▶ _YOUR GOAL_
Express the lines starting at the one that contains "Where should I click to: Open" and ending at the last line of the rows as a JSON list of strings, one string per line. Leave out blank lines.

▶ _RECORDS FOR THIS EXERCISE_
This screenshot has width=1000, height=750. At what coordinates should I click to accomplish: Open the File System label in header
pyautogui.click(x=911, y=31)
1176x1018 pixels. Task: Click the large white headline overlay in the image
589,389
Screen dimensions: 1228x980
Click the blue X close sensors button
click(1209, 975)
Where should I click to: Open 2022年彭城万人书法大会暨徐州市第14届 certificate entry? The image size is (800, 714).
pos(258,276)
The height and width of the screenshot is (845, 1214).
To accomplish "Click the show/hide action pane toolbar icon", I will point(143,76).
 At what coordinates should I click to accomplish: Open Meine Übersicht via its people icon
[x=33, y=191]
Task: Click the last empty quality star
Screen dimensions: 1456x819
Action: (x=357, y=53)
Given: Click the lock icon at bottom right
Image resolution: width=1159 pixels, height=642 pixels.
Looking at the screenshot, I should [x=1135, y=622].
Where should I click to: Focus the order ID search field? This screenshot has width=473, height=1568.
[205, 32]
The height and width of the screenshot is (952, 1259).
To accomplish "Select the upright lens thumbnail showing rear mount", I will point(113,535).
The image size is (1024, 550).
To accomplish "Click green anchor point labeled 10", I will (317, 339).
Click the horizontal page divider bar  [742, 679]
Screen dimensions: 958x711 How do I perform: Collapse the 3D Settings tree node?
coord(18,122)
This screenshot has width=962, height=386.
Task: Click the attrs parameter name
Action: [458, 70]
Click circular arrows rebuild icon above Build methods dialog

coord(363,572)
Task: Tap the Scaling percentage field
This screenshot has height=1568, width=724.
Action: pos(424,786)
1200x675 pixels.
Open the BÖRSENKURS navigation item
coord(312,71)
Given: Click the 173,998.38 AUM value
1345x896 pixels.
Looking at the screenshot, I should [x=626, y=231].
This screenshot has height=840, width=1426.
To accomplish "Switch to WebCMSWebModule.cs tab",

▶ _SOLUTION FOR THIS TASK_
[
  "Where should I click to: Open 2022年彭城万人书法大会暨徐州市第14届 certificate entry? The image size is (800, 714).",
  "pos(258,276)",
  "The height and width of the screenshot is (845, 1214).",
  "To accomplish \"Click the show/hide action pane toolbar icon\", I will point(143,76).",
  " At what coordinates should I click to accomplish: Open Meine Übersicht via its people icon",
  "[x=33, y=191]",
  "Task: Click the last empty quality star",
  "Screen dimensions: 1456x819",
  "Action: (x=357, y=53)",
  "Given: Click the lock icon at bottom right",
  "Image resolution: width=1159 pixels, height=642 pixels.",
  "Looking at the screenshot, I should [x=1135, y=622].",
  "Where should I click to: Focus the order ID search field? This screenshot has width=473, height=1568.",
  "[205, 32]",
  "The height and width of the screenshot is (952, 1259).",
  "To accomplish \"Select the upright lens thumbnail showing rear mount\", I will point(113,535).",
  "The image size is (1024, 550).",
  "To accomplish \"Click green anchor point labeled 10\", I will (317, 339).",
  "Click the horizontal page divider bar  [742, 679]",
  "Screen dimensions: 958x711 How do I perform: Collapse the 3D Settings tree node?",
  "coord(18,122)",
  "This screenshot has width=962, height=386.",
  "Task: Click the attrs parameter name",
  "Action: [458, 70]",
  "Click circular arrows rebuild icon above Build methods dialog",
  "coord(363,572)",
  "Task: Tap the Scaling percentage field",
  "This screenshot has height=1568, width=724.",
  "Action: pos(424,786)",
  "1200x675 pixels.",
  "Open the BÖRSENKURS navigation item",
  "coord(312,71)",
  "Given: Click the 173,998.38 AUM value",
  "1345x896 pixels.",
  "Looking at the screenshot, I should [x=626, y=231].",
  "This screenshot has height=840, width=1426.",
  "To accomplish \"Switch to WebCMSWebModule.cs tab\","
]